I think if I get this right, you think Croteam think Milton is very right and smart, and is justified in being a complete shithead, which if that's the case then I agree they're wrong. I just don't know if that's really their intention with regards to him.

CJacobs
Apr 17, 2011

Reach for the moon!
Not really, I just feel like it's reasonable to assume they want you to grow and develop a non-hostile relationship with him. In my opinion they did a poor job of it because he never really changes or develops himself until right up near the end, and everything before that is just him throwing you softballs but not giving you a bat to swing at em.

Zanzibar Ham
Mar 17, 2009

You giving me the cold shoulder? How cruel.


Grimey Drawer
If they truly intended for the average player to befriend/develop a positive opinion of Milton, then yeah, making him someone who'll never consider/admit being wrong about anything (kind of ironic) was a big mistake on their part.

Inspector Gesicht
Oct 26, 2012

500 Zeus a body.


Shovel Knight: King of Cards In the endgame they mix up slidy platforms with bottomless pit and then add super persistent flying enemies that take four hits to kill. In Shovel Knight falling into a pit/lava/spikes is instant death so the suit of armour that reduces this to major damage feels mandatory, it's not worth wearing anything else.

In the last level they have an auto-scrolling part where you have to hitch onto moving black ledges on a black background.

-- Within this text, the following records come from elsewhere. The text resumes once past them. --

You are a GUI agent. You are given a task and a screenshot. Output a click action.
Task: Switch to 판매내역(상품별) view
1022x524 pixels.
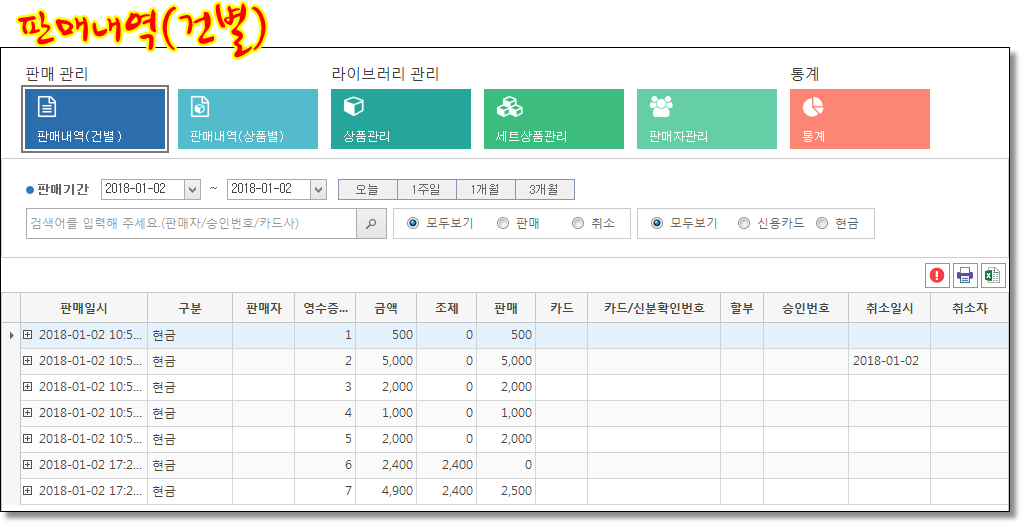pos(247,119)
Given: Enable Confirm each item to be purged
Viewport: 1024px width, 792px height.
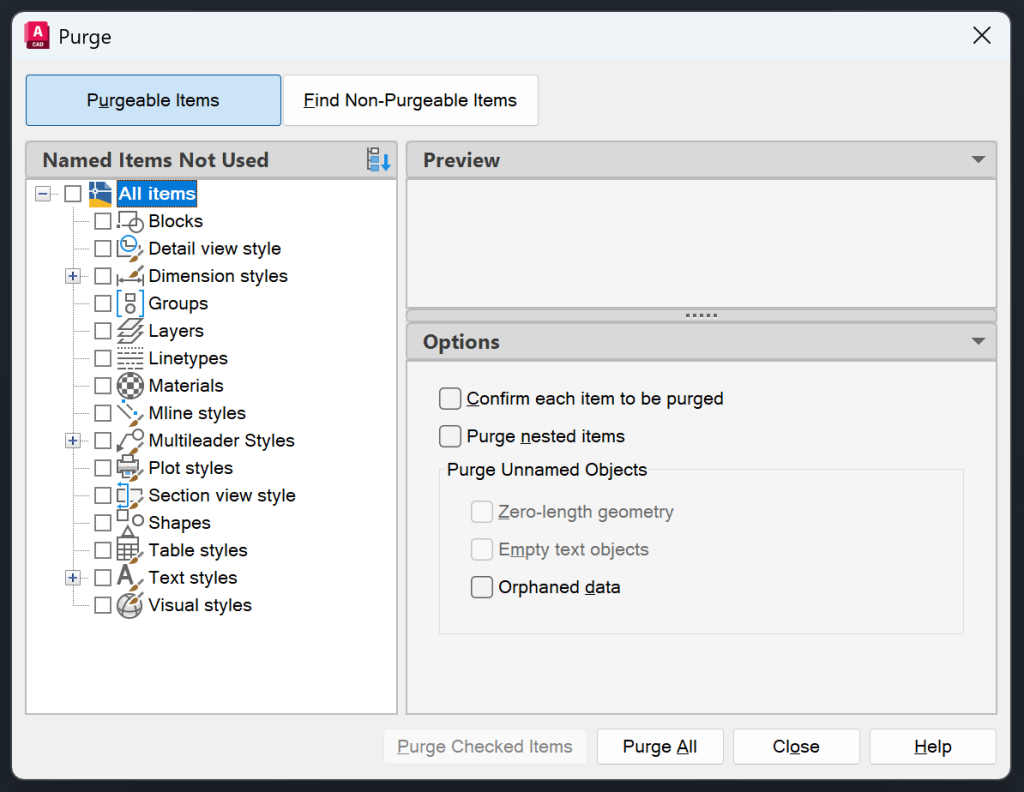Looking at the screenshot, I should point(450,398).
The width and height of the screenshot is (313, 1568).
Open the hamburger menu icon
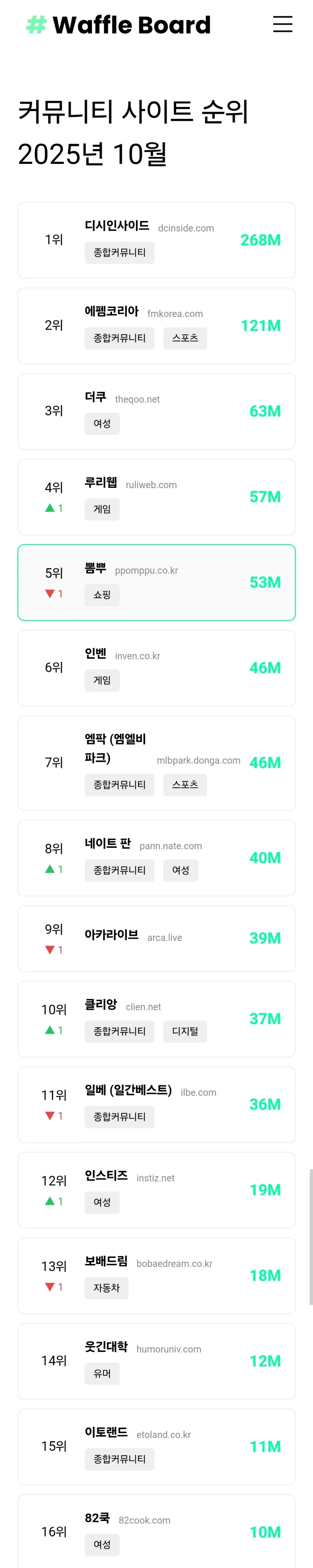tap(282, 24)
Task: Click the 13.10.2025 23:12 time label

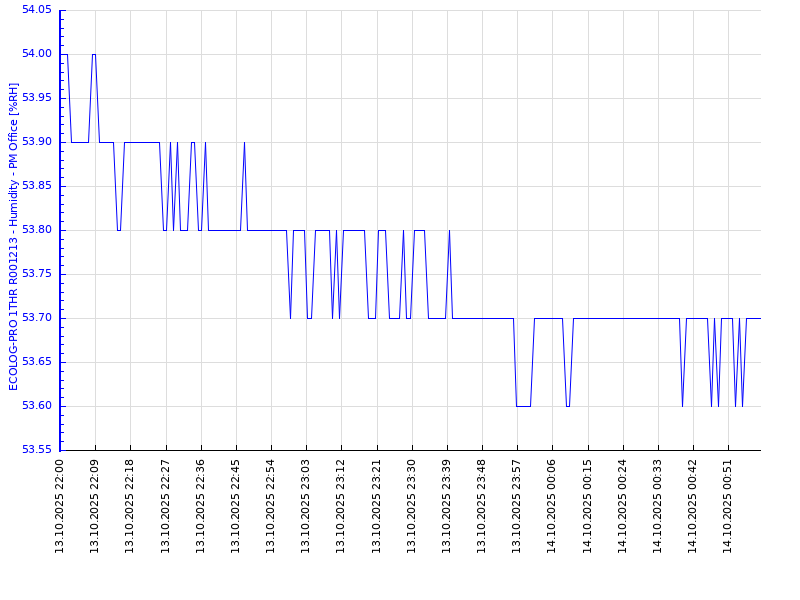Action: pos(341,506)
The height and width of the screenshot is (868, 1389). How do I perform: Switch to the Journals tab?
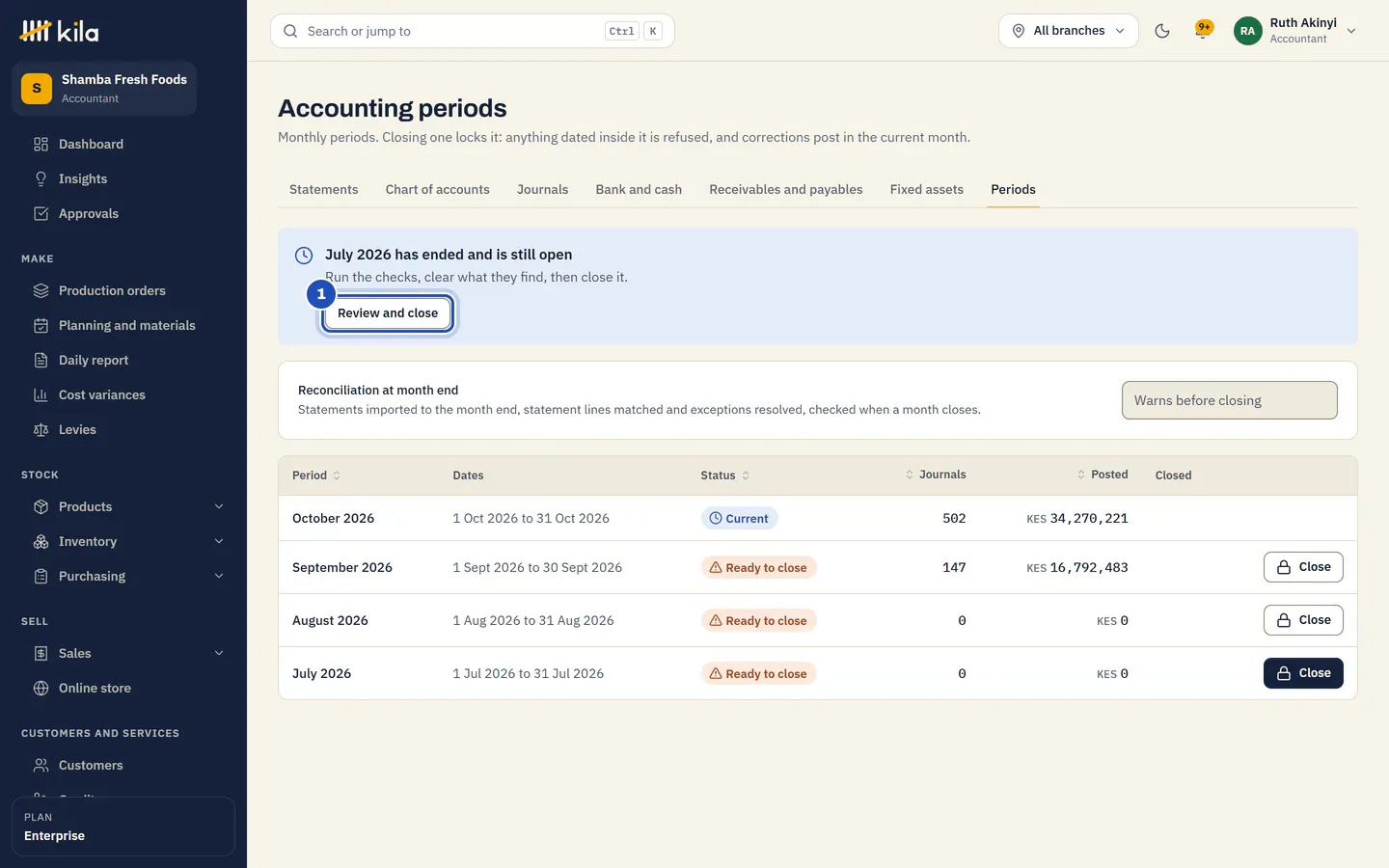542,189
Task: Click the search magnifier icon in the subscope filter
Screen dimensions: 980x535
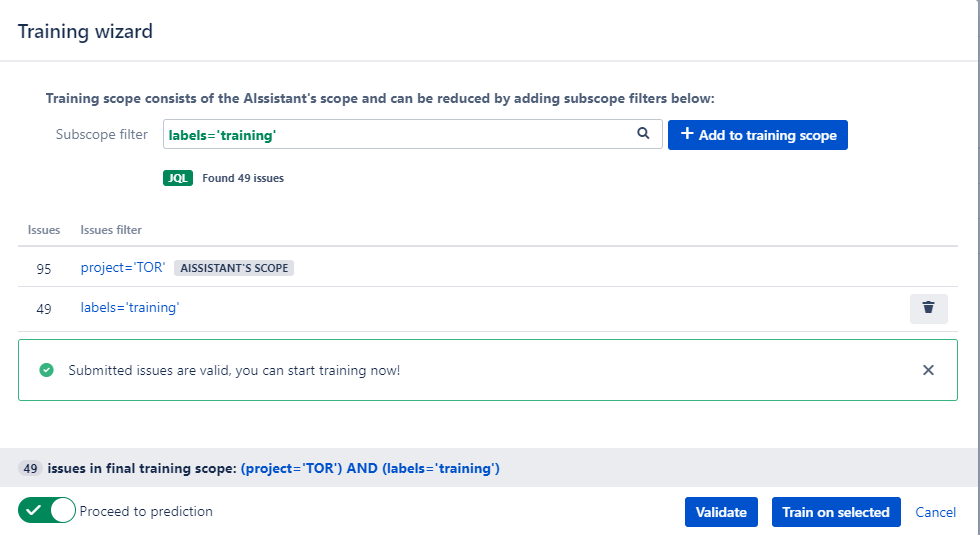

Sekiro may have been impossible but even that game considered fall damage a minor nuisance and not worth a game-over every time.

Inspector Gesicht has a new favorite as of 16:26 on Dec 14, 2019

small ghost
Jan 30, 2013

The thing dragging ace attorney down for me is the existence of Larry Butz. gently caress Larry, I wish I could go back and lose his first case so he'd be locked away forever.

oldpainless
Oct 30, 2009

This 📆 post brought to you by RAID💥: SHADOW LEGENDS👥.
RAID💥: SHADOW LEGENDS 👥 - It's for your phone📲TM™ #ad📢

Yes, gently caress butz

Mr Snips
Jan 9, 2009



Blasphemous

Goddamn the amount of backtracking this game expects you to do is ridiculous. The fast travel system might as well not exist because there aren't enough travel points and they're placed in such a way that you'll still have to go back through several rooms of enemies that take more than one hit to kill.

It's a shame because it could have been a really fun game otherwise but if a game wants me to travel back through precision platforming rooms filled with one hit kill pits and spike traps it's clear that it doesn't respect my time and I have no desire to continue playing.

Evilreaver
Feb 26, 2007

GEORGE IS GETTIN' AUGMENTED!
Dinosaur Gum
MechWarrior 5

I have never in my life been less invested in a game's plot; there are arcade games whose lore I care more about. Holy beans the presentation is a sack of dead mice. I finally get out of the tutorial and start enjoying the game, but every so often a "go talk to the Relentless Talking Machine on the bridge" pops up and the game refuses to do anything until I go do that.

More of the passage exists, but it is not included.